Mark A.R. Kleiman notes that Milton Friedman believes that the sole responsibility of business is to maximize profit for its shareholders, and observes that this leads to obscene moral conclusions. Friedman's original argument, in a nutshell, is that a corporation's assets belong to its investors, and that an executive who fails to maximize profits out of a private moral concern (Kleiman's phrase--Friedman says "general social interest") is effectively giving the investors' money away.

But, Kleiman says, surely there are some actions that are morally wrong even though they are not (and should not be) illegal, and we can criticize someone who performs one of those. Then we can criticize an executive who performs a similar act on behalf of a corporation's shareholders. As Kleiman says, a "moral onus cannot be abolished by separating that individual into a shareholder and a fiduciary."

This is a common debate in business ethics, and Kleiman's view is essentially the view that Kenneth Goodpaster argues for in “Business Ethics and Stakeholder Analysis”: If it would be immoral for you to perform a certain action, it would be immoral for you to delegate that action to someone else. So even if an executive is an agent acting on the investor's behalf, the investor cannot reasonably expect the executive to act immorally so as to increase profits for the investor. So the rule that would follow from the agent-principal analysis is that the executive is obliged to maximize profits insofar as it is moral to do so; and morality is not restricted to legality.

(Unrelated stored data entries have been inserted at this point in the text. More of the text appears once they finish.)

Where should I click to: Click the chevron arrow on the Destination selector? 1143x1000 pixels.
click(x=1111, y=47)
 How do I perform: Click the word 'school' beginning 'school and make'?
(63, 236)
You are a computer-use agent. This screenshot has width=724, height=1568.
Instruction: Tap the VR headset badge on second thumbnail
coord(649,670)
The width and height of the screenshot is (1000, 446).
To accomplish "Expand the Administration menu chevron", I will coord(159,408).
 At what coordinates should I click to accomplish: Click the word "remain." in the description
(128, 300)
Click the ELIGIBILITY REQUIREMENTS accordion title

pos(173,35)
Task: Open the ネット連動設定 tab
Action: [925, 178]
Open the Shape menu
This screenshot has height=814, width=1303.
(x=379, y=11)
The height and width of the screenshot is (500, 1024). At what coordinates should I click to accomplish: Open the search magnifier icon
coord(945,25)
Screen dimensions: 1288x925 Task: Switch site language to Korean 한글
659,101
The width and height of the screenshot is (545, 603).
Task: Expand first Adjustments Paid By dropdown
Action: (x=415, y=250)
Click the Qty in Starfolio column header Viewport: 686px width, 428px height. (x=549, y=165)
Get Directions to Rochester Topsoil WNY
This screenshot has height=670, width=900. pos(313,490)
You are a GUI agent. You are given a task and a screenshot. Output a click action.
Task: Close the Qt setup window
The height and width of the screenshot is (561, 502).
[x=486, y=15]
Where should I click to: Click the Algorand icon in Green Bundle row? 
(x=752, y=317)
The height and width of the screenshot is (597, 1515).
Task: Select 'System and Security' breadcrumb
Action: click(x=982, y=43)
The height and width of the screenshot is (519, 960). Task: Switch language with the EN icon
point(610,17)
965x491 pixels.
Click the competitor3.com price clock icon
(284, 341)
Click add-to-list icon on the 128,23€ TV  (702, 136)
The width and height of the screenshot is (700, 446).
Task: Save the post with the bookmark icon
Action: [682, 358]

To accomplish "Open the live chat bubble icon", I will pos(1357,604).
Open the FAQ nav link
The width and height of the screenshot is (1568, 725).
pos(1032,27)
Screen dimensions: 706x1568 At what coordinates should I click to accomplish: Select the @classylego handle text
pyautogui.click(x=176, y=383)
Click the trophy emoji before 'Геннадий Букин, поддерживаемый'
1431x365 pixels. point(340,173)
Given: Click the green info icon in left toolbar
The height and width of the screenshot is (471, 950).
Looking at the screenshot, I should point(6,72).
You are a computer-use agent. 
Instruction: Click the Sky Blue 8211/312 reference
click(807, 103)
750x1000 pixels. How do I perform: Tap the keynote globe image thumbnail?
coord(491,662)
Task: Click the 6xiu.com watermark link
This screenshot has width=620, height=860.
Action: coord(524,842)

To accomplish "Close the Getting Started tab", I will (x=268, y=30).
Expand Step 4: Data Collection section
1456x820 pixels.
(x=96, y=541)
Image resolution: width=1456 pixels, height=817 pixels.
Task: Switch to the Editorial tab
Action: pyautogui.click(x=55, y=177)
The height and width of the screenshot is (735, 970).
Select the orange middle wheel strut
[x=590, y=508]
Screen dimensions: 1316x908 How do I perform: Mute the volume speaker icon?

Friedman's actual argument, I think (and I'm not inclined to be awfully charitable to him), sometimes slides back and forth between the idea that the idea that executives are obliged to maximize profit because of investors' rights [Cowen's #2 linked below], and the idea that executives are obliged to maximize profit because everyone's maximizing profit results in the best outcome for everyone [Cowen's #4]. So I think, in Tyler Cowen's analysis, Friedman is arguing in large part from #2, with his belief in #4 meaning that he doesn't need to worry too much about the bad consequences of the argument, because there won't be any. In his new update he's relying largely on #4; the idea that Whole Foods has no special competence in how to distribute charity is essentially an argument for the utility of the unfettered free market. But his original argument from the agent-principal distinction does not seem to depend on the utility of the free market; in fact it entertains the notion that the government could legitimately impose taxes for charitable purposes (though later in the article I believe he rejects it). And that argument falls prey to the Kleiman/Goodpaster objection (the other argument falls prey to the fact that it's wrong).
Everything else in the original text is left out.